STC Number - 269

Restrictions on apples

Maintained by: United States of America
Raised by: China
Supported by:
First date raised: June 2008 G/SPS/R/51, paras. 21-22
Dates subsequently raised: October 2008 (G/SPS/R/53, paras. 37-38)
February 2009 (G/SPS/R/54, paras. 29-30)
June 2009 (G/SPS/R/55, paras. 50-51)
Number of times subsequently raised: 3
Relevant documents: Raised orally
Products covered: 080810 - Apples
Primary subject keyword: Plant Health
Keywords: Plant health; Risk assessment; Undue delays; Pest or Disease free Regions / Regionalization
Status: Not reported
Solution:
Date reported as resolved:

Extracts from SPS Committee meeting summary reports

In June 2008, China noted that it had submitted an application to export apples to the United States, accompanied by the necessary technical materials. Additional materials had been provided in accordance with the US requirements on pest risk analysis. However, the US pest risk analysis had been unduly delayed. China was free of fruit flies in apple planting areas, and it used fruit-bagging techniques to prevent pests and disease infections as the bagged fruits were totally isolated from the environment.
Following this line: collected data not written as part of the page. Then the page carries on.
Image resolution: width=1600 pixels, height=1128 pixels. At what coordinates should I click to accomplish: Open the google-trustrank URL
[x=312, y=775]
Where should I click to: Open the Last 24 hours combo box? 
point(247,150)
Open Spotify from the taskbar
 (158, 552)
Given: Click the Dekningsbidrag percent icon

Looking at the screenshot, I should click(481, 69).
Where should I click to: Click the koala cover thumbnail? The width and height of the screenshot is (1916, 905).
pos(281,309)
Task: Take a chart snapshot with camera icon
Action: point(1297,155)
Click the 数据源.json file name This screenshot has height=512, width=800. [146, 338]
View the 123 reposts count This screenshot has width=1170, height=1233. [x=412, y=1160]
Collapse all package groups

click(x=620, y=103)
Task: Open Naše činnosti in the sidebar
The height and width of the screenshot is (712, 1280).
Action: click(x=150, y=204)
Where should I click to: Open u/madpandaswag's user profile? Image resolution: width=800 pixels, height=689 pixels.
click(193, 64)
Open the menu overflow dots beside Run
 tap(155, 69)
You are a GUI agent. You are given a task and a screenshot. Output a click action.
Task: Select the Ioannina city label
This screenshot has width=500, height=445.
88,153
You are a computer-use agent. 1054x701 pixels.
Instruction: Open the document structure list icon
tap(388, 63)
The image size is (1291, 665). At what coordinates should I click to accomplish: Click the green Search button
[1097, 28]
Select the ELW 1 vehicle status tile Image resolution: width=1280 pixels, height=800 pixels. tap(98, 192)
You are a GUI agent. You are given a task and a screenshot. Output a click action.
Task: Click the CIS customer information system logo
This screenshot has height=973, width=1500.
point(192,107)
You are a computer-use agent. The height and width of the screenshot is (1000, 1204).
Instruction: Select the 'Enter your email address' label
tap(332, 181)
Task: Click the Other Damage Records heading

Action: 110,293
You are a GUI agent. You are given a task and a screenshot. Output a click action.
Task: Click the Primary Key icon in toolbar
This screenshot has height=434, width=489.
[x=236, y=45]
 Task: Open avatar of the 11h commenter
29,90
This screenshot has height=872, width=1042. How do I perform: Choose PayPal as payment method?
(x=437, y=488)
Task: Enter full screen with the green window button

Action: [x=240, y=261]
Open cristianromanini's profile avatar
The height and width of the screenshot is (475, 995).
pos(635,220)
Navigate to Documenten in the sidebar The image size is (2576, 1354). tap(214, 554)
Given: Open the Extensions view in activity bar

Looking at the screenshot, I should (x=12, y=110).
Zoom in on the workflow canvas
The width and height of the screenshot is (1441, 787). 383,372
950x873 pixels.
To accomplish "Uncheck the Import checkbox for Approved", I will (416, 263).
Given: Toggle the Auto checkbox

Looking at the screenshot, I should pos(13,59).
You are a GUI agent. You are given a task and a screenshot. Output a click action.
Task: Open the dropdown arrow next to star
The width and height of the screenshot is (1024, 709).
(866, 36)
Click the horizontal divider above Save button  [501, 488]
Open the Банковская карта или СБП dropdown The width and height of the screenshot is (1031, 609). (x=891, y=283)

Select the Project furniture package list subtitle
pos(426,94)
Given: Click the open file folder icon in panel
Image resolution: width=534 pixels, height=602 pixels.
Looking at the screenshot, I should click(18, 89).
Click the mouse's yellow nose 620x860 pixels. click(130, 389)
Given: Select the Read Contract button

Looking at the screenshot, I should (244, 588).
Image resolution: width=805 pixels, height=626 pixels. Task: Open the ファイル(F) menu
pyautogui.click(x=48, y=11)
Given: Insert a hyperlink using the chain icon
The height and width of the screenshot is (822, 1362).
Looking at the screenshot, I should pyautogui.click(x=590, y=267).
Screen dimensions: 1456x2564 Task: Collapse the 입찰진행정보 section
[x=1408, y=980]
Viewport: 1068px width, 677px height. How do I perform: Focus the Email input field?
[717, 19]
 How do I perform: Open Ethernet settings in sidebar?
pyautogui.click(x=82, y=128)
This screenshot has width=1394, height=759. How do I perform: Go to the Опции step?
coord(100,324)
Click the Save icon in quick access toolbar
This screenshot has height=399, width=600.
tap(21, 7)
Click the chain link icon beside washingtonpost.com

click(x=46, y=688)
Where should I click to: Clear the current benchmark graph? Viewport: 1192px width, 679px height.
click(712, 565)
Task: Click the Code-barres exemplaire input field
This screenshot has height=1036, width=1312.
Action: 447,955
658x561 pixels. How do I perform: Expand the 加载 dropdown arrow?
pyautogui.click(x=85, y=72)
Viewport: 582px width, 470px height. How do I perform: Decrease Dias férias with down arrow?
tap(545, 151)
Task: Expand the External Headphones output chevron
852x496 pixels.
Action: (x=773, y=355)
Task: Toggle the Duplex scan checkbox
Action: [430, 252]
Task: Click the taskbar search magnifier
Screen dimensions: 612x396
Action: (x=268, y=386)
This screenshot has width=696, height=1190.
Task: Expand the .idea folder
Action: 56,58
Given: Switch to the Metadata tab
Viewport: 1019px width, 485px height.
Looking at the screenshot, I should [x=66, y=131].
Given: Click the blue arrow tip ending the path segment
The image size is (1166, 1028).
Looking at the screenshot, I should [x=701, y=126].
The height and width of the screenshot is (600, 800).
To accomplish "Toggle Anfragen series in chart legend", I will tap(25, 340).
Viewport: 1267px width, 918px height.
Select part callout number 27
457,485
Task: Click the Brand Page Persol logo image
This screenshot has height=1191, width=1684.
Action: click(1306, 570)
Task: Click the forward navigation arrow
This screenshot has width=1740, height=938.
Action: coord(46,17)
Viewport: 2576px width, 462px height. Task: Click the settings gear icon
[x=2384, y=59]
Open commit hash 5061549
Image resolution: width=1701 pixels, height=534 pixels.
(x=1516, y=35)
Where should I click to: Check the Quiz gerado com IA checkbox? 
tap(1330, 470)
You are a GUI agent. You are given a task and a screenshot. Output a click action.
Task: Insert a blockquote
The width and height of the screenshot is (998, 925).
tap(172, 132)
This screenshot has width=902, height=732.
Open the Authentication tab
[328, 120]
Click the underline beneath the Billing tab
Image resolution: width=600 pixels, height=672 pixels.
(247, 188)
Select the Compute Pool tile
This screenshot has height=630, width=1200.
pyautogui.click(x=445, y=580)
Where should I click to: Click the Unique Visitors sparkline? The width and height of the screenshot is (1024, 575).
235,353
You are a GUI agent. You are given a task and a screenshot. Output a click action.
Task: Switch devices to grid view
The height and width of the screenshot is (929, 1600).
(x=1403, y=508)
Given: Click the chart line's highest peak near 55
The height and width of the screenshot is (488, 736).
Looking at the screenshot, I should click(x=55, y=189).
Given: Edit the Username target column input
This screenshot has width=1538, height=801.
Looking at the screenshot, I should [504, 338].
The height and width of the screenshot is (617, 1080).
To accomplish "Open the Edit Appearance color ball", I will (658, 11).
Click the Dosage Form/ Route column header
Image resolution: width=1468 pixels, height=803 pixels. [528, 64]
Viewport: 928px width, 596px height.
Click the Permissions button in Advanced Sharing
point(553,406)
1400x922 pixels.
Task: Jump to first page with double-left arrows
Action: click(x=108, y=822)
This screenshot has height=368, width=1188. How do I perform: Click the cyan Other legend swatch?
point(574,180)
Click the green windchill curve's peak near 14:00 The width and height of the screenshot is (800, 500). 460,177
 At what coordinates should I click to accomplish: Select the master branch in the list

China was also free of fire blight and there were no quarantine risks for Chinese apples. Furthermore, China had provided all the technical materials requested by the United States, and had held bilateral technical consultations with the competent authorities. However, the US pest risk analysis on Chinese apples had still not been completed after ten years. China urged the United States to complete the relevant procedures as soon as possible.
The United States noted that given the significant number of pests of quarantine significance that needed to be addressed in China's request, the pest risk assessment had proven to be challenging. The United States had been seeking to finalize the list of apple pests in China since 2004. Dozens of pests of potential quarantine significance had been identified. A final list of pests needed to be developed in order to evaluate the risks associated with Chinese apples and to identify the appropriate mitigations measures. The United States would continue to work on this issue to address the scientific matters associated with the risk assessment.
In October 2008, China reported that it had submitted an application for the export of apples to the United States in 1998, with the necessary technical materials for a pest risk analysis. However, the process of pest risk analysis had been delayed for more than ten years with the claim of repeated technical problems. This had seriously impeded the export of Chinese apples. Chinese apples had similar production areas, disease and pest occurrences, and regulations as pears in China. The United States allowed the importation of pears based on a risk assessment. This showed that there should not be any quarantine problem for Chinese apples to be exported to the United States.
The United States reported that since 2004, it had sought to finalize the list of apple pests of China. However, more scientific information was needed from the Chinese authorities to know whether some pests occurred in areas of China where apple production was concentrated.
In February 2009, the representative of China indicated that although there had been technical discussions on this subject, there had been no progress. China remained concerned about undue delays in the pest risk assessment process. China was free of fire blight and fruit flies in the apple-growing regions. In addition, fruit bagging was used, so there was no quarantine risk. Chinese apples had similar production areas, diseases, pest occurrences and regulations as pears in China. The United States had allowed importation of pears based on a risk assessment, so there should be no quarantine problem for apples. China indicated that according to Article 5.7 a risk assessment should be carried out within a reasonable period of time and asked the United States to complete its assessment as soon as possible. The representative of the United States indicated a willingness to continue working with China to address the scientific issues related to the market access request for Chinese apples. The United States had identified an extensive list of quarantine pests associated with apples from China, which made the risk assessment a challenging task. In addition, the United States was reviewing the information provided on the pests of concern to determine whether it provided a clear and complete scientific understanding of the pest situation, and was awaiting additional information from China. For example, China would have to provide scientific evidence to support its claims that some pests did not occur in the apple producing areas. The United States would review this information, once received, along with all other submissions, and continue to work with China to address the scientific issues associated with the risk assessment.
In June 2009, the representative of China stated that this issue had been previously raised several times both bilaterally and multilaterally. China remained concerned about undue delays in the pest risk assessment process. A period of 14 years had gone by and there had been no advancements with regard to the risk assessment process. China requested further clarifications in this regard and hoped for the resumption of trade in apples between the United States and China. The representative of the United States stated that the risk assessment process was underway but not yet completed, and expressed hope for a quick conclusion to the process.